━━━ Exercise input

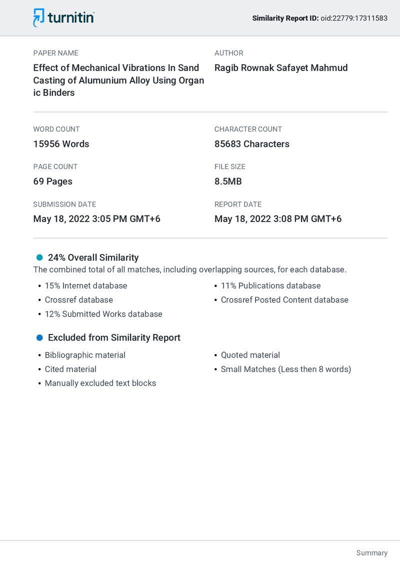Click 15% Internet database item
The image size is (400, 566).
(x=86, y=286)
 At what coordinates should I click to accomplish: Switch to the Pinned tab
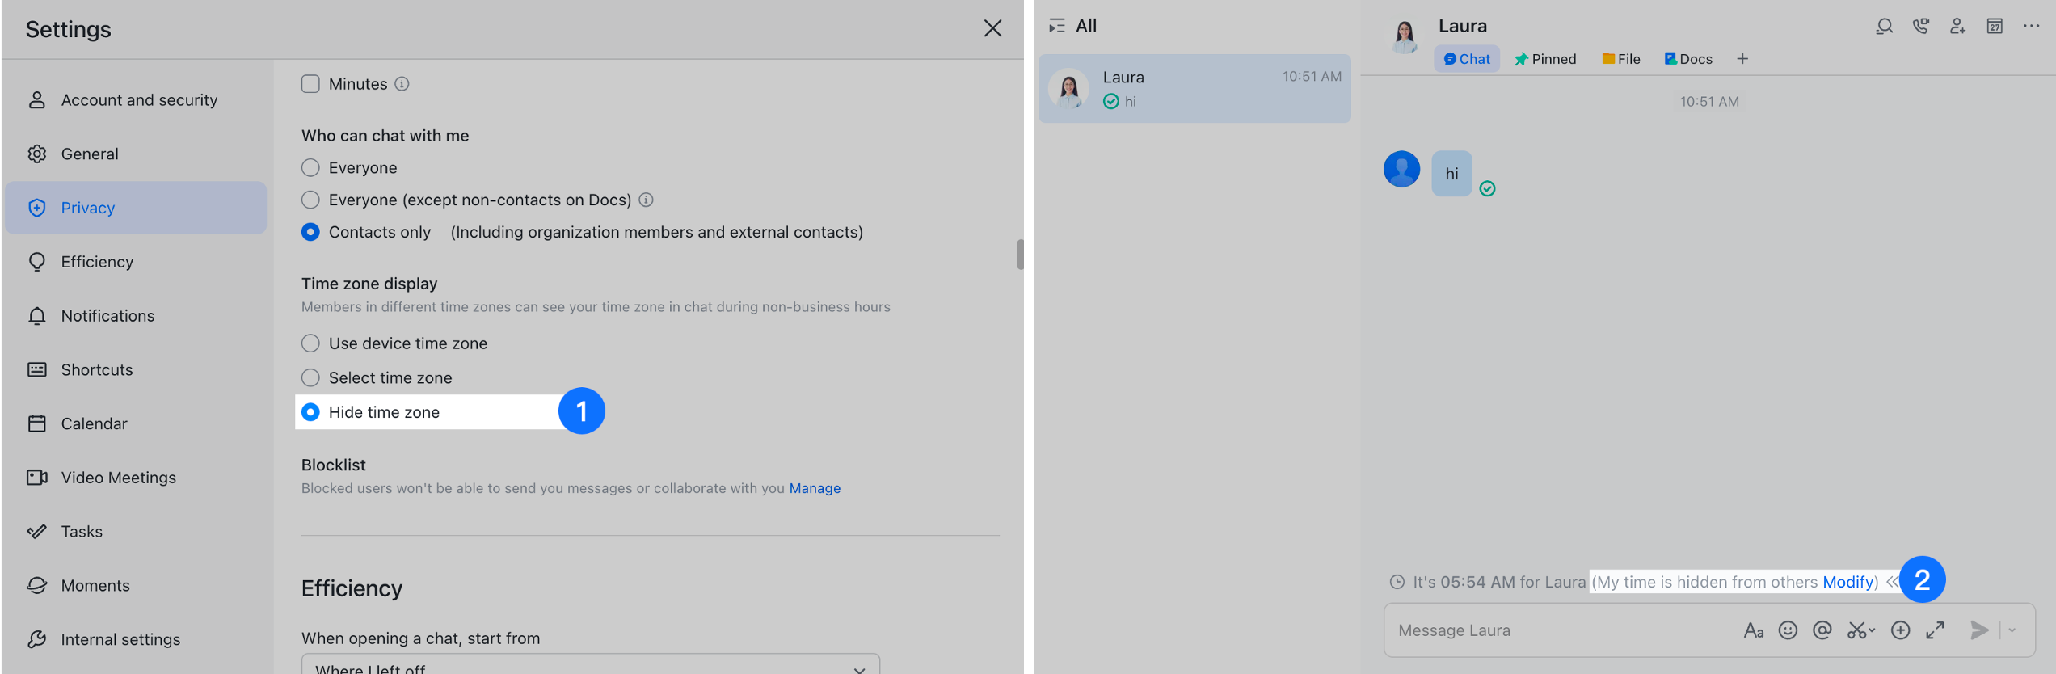[x=1545, y=59]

━━━━━━

How to complete this task: Using the records above, reproduce exactly the lines from the line containing "At what coordinates" through the last line, with both ends kept and no pictures.

Your solution:
 At what coordinates should I click to accomplish: Switch to the Pinned tab
[x=1545, y=59]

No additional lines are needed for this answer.